### DATA IN THIS EXERCISE
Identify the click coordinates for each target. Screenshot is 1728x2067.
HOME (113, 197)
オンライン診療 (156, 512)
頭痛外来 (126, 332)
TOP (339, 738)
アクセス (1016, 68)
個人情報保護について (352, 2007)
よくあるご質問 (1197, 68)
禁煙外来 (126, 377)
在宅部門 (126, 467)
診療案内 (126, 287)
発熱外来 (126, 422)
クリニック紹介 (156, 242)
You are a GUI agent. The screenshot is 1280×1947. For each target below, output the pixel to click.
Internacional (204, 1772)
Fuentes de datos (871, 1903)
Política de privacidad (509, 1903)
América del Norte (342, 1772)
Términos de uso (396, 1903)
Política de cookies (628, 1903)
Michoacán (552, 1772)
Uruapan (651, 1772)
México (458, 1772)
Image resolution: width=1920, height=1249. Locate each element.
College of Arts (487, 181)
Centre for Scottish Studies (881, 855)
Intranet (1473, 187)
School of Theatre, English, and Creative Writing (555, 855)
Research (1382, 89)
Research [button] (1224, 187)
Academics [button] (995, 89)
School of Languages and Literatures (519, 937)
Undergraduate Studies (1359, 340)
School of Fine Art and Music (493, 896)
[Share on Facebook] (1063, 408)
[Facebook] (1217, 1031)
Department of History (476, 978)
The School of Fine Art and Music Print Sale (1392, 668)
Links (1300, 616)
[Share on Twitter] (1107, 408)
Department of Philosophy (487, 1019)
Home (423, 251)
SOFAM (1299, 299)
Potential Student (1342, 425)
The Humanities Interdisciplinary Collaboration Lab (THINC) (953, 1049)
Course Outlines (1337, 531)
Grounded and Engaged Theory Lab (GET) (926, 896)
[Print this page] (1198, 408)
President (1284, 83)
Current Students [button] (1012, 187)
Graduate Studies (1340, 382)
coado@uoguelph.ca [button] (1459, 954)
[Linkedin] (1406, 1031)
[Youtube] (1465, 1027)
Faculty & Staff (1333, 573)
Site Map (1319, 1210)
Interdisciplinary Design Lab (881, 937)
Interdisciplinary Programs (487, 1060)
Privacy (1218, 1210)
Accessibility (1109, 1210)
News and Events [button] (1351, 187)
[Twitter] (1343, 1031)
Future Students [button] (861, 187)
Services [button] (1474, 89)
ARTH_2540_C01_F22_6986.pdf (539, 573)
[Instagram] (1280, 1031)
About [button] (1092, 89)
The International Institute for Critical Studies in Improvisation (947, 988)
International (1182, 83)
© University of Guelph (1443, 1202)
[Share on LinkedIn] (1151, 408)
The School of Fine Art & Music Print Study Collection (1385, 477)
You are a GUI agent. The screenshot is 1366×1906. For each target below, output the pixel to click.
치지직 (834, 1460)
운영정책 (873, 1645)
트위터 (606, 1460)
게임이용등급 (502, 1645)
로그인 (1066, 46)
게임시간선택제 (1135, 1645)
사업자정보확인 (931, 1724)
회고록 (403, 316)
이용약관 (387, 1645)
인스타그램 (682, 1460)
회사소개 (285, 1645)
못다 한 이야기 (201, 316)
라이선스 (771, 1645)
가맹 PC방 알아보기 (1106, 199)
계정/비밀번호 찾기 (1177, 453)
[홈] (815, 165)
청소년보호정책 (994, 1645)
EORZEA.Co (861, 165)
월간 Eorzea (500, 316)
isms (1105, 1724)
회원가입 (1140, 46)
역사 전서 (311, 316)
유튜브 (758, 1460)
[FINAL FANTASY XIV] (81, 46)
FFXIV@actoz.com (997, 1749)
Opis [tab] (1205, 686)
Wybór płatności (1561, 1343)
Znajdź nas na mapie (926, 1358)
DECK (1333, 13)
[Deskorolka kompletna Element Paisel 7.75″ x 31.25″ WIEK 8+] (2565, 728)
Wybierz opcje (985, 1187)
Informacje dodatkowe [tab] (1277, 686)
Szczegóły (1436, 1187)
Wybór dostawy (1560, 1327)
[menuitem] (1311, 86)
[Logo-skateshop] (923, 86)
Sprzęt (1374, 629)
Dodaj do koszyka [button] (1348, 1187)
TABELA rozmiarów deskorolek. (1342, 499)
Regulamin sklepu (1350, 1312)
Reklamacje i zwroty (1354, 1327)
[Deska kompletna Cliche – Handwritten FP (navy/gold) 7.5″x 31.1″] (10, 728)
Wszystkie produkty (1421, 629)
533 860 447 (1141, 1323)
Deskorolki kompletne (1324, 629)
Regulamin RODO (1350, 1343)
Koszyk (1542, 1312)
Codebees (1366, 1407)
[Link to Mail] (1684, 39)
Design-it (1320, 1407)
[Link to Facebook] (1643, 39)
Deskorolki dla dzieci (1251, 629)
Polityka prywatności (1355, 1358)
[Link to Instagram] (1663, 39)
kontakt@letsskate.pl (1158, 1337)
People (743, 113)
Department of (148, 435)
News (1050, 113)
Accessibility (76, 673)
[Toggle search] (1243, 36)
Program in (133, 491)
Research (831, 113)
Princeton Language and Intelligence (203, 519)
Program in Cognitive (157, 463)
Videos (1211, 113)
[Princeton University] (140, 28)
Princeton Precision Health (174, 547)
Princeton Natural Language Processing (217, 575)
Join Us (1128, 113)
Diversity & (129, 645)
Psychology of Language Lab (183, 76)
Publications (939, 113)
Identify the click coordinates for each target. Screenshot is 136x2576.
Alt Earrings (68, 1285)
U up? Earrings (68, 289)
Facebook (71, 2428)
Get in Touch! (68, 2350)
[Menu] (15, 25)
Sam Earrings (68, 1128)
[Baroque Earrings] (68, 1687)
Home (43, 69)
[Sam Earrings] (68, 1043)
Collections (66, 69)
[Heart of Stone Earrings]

### REQUIRED WORK
Here the job is to set down exactly the lines of the material above that fall between the one with "[Logo-skateshop] (923, 86)" and the one with "Facebook (71, 2428)", inclusive, and nothing beyond them.

### ANSWER SECTION
[Logo-skateshop] (923, 86)
Sprzęt (1374, 629)
Dodaj do koszyka [button] (1348, 1187)
TABELA rozmiarów deskorolek. (1342, 499)
Regulamin sklepu (1350, 1312)
Reklamacje i zwroty (1354, 1327)
[Deska kompletna Cliche – Handwritten FP (navy/gold) 7.5″x 31.1″] (10, 728)
Wszystkie produkty (1421, 629)
533 860 447 (1141, 1323)
Deskorolki kompletne (1324, 629)
Regulamin RODO (1350, 1343)
Koszyk (1542, 1312)
Codebees (1366, 1407)
[Link to Mail] (1684, 39)
Design-it (1320, 1407)
[Link to Facebook] (1643, 39)
Deskorolki dla dzieci (1251, 629)
Polityka prywatności (1355, 1358)
[Link to Instagram] (1663, 39)
kontakt@letsskate.pl (1158, 1337)
People (743, 113)
Department of (148, 435)
News (1050, 113)
Accessibility (76, 673)
[Toggle search] (1243, 36)
Program in (133, 491)
Research (831, 113)
Princeton Language and Intelligence (203, 519)
Program in Cognitive (157, 463)
Videos (1211, 113)
[Princeton University] (140, 28)
Princeton Precision Health (174, 547)
Princeton Natural Language Processing (217, 575)
Join Us (1128, 113)
Diversity & (129, 645)
Psychology of Language Lab (183, 76)
Publications (939, 113)
Identify the click coordinates for each target. Screenshot is 136x2576.
Alt Earrings (68, 1285)
U up? Earrings (68, 289)
Facebook (71, 2428)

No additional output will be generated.